------ Text segment

Another example of expressionist use of monolithic materials was by Erich Mendelsohn at the Einstein Tower. Not to be missed was a pun on the tower's namesake, Einstein, and an attempt to make the building out of one stone, that is, Ein Stein.[31] Though not cast in one pour of concrete (due to technical difficulties, brick and stucco were used partially) the effect of the building is an expression of the fluidity of concrete before it is cast. 'Architecture of Steel and Concrete' was the title of a 1919 exhibition of Mendelsohn's sketches at Paul Cassirer's gallery in Berlin.

Brick was used in a similar fashion to express the inherent nature of the material. Josef Franke produced some characteristic expressionist churches in the Ruhrgebiet in the 1920s. Bruno Taut used brick as a way to show mass and repetition in his Berlin housing estate "Legien-Stadt". In the same way as their Arts and Crafts movement predecessors, to expressionist architects, populism, naturalism, and according to Pehnt "Moral and sometimes even irrational arguments were adduced in favor of building in brick".[32] With its color and pointillist like visual increment, brick became to expressionism what stucco later became to the International Style.

Theatres, films, paintings and magazines

An example of expressionist architecture in the film set for The Cabinet of Dr. Caligari.

Europe witnessed a boom in theatrical production in the early twentieth century; from 1896 to 1926, the continent's 302 permanent theatres became 2,499.[13] Cinema witnessed a comparable increase in its use and popularity and a resulting increase in the number of picture houses. It was also able to provide a temporary reality for innovative architectural ideas.[27]

Many architects designed theatres for performances on the stage and film sets for expressionist films. These were defining moments for the movement, and with its interest in theatres and films, the performing arts held a significant place in expressionist architecture. Like film, and theatre, expressionist architecture created an unusual and exotic environment to surround the visitor.

Built examples of expressionist theatres include Henry van de Velde's construction of the model theatre for the 1914 Werkbund Exhibition, and Hans Poelzig's grand remodelling of the Großes Schauspielhaus. The enormous capacity of the Großes Schauspielhaus enabled low ticket prices, and the creation of a "people's theatre".[13] Not only were expressionist architects building stages, Bruno Taut wrote a play intended for the theatre, Weltbaumeister.[4]

Expressionist architects were both involved in film and inspired by it. Hans Poelzig strove to make films based on legends or fairy tales.[33] Poelzig designed scenographic sets for Paul Wegener's 1920 film Der Golem. Space in Der Golem was a three-dimensional village, a lifelike rendering of the Jewish ghetto of Prague. This contrasts with the setting of the Cabinet of Doctor Caligari, which was painted on canvas backdrops.[34] Perhaps the latter was able to achieve more stylistic freedom, but Poelzig in Der Golem was able to create a whole village that "spoke with a Jewish accent."[33]

Herman Finsterlin approached Fritz Lang with an idea for a film.[4] Fritz Lang's film Metropolis demonstrates a visually progressive 'Futurist' society dealing with relevant issues of 1920s Germany in relation to labour and society. Bruno Taut designed an unbuilt theatre for reclining cinema-goers.[35] Bruno Taut also proposed a film as an anthology for the Glass Chain, entitled Die Galoschen des Glücks(The Galoshes of Fortune) with a name borrowed from Hans Christian Andersen. On the film, Taut noted, "an expressionism of the most subtle kind will bring surroundings, props and action into harmony with one another".[36] It featured architectural fantasias suited to each member of the Chain.[4] Ultimately unproduced, it reveals the aspiration that the new medium, film, invoked.

------------

• _Written request 1_
According to the passage on expressionist architecture, how many permanent theaters did Europe have by 1926?
• _Written request 2_
Retype the passage on expressionist architecture from "Theatres, films, paintings" up to and including "surround the visitor.".
• _Written request 3_
Write what comes next in the passage on expressionist architecture, picking up right after its last sentence.
The rows after the passage on expressionist architecture are separate material that has nothing to do with it.

------ Record set

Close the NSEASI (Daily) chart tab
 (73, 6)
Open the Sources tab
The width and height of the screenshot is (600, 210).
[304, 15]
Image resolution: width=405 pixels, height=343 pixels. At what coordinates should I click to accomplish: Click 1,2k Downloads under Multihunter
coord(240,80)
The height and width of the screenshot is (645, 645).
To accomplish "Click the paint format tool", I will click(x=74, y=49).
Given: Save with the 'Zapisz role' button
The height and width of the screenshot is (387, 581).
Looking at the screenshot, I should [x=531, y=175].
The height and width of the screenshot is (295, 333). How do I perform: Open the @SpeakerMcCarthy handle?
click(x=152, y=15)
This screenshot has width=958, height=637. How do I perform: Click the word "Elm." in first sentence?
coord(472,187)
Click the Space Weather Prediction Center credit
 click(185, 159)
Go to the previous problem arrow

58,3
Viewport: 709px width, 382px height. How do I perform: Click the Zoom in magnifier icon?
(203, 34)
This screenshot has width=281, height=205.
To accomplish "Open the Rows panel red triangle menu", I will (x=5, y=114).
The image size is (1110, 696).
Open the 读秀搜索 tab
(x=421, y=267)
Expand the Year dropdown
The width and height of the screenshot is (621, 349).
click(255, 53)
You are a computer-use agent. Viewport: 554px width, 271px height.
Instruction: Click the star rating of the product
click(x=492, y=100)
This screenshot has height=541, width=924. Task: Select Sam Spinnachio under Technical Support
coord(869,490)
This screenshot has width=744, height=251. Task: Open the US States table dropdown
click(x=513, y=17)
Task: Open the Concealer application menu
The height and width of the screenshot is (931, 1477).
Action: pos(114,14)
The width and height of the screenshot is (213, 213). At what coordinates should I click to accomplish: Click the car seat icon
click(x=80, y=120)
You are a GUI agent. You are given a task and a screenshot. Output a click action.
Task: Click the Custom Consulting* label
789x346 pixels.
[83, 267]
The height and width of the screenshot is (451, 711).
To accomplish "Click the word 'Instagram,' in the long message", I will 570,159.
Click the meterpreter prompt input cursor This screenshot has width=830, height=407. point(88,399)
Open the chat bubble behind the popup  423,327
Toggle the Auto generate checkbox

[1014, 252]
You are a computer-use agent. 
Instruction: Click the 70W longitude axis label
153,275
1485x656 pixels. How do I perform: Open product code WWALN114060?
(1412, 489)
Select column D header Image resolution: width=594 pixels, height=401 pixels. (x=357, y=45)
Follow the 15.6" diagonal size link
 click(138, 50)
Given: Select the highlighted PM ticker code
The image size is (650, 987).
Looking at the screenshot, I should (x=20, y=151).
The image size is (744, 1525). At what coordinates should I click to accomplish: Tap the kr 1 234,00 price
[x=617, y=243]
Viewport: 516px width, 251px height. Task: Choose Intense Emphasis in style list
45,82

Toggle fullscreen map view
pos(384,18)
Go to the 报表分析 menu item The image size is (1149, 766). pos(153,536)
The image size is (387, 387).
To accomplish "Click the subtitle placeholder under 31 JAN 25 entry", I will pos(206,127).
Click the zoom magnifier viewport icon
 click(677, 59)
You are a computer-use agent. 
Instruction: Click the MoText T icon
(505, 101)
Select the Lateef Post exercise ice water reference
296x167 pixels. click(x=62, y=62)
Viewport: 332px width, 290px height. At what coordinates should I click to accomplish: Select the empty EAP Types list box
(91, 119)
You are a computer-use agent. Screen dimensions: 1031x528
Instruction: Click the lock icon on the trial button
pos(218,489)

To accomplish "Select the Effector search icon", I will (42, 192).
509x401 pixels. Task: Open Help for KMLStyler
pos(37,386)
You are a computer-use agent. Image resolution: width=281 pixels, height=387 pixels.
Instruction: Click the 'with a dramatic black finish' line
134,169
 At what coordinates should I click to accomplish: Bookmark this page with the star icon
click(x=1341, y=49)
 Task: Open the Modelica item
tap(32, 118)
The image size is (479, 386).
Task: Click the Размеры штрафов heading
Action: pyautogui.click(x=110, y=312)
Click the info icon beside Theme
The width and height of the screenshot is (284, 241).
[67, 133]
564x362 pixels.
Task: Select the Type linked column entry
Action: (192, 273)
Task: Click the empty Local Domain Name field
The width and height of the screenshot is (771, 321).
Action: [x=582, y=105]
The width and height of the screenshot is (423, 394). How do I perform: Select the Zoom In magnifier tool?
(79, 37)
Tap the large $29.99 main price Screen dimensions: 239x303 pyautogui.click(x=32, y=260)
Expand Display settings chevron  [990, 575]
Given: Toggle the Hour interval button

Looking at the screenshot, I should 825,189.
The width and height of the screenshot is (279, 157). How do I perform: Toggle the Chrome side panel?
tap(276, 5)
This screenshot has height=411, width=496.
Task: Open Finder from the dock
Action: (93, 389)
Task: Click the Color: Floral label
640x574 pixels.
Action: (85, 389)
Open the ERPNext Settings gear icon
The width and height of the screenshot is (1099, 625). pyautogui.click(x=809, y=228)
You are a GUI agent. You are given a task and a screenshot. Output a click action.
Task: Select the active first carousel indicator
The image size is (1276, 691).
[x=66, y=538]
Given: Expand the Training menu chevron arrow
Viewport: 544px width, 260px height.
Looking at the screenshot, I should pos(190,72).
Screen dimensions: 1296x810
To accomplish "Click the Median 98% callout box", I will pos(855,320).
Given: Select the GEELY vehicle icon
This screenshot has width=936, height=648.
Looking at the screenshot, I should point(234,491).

------------

• _Response 1_
2,499

• _Response 2_
Theatres, films, paintings and magazines

An example of expressionist architecture in the film set for The Cabinet of Dr. Caligari.

Europe witnessed a boom in theatrical production in the early twentieth century; from 1896 to 1926, the continent's 302 permanent theatres became 2,499.[13] Cinema witnessed a comparable increase in its use and popularity and a resulting increase in the number of picture houses. It was also able to provide a temporary reality for innovative architectural ideas.[27]

Many architects designed theatres for performances on the stage and film sets for expressionist films. These were defining moments for the movement, and with its interest in theatres and films, the performing arts held a significant place in expressionist architecture. Like film, and theatre, expressionist architecture created an unusual and exotic environment to surround the visitor.

• _Response 3_
Abstraction

The tendency towards abstraction in art corresponded with abstraction in architecture. Publication of Concerning the Spiritual in Art in 1912 by Wassily Kandinsky, his first advocacy of abstraction while still involved in Der Blaue Reiter phase, marks a beginning of abstraction in expressionism and abstraction in expressionist architecture.[29] The conception of the Einstein Tower by Erich Mendelson was not far behind Kandinsky, in advancing abstraction in architecture. By the publication of Kandinsky's Point and Line to Plane in 1926 a rigorous and more geometric form of abstraction emerged, and Kandinsky's work took on clearer and drafted lines. The trends in architecture are not dissimilar, as the Bauhaus was gaining attention and Expressionist architecture was giving way to the geometric abstractions of modern architecture.

Brick Expressionism

Chilehaus in Hamburg, 1923 (Fritz Höger)

The term Brick Expressionism (German: Backsteinexpressionismus) describes a specific variant of expressionism that uses bricks, tiles or clinker bricks as the main visible building material. Buildings in the style were erected mostly in the 1920s. The style's regional centres were the larger cities of Northern Germany and the Ruhr area, but the Amsterdam School belongs to the same category.

Amsterdam's 1912 cooperative-commercial Scheepvaarthuis (Shipping House) is considered the starting point and prototype for Amsterdam School work: brick construction with complicated masonry, traditional massing, and the integration of an elaborate scheme of building elements (decorative masonry, art glass, wrought-iron work, and exterior figurative sculpture) that embodies and expresses the identity of the building. The School flourished until about 1925.

The great international fame of German Expressionism is not related to the German Brick Expressionist architects, but to the German Expressionist painters of the two groups Die Brücke in Dresden since 1905 (Kirchner, Schmidt-Rottluff, Heckel, Nolde) and Der Blaue Reiter in Munich since 1912 (Kandinsky, Marc, Macke, Münter, Jawlensky).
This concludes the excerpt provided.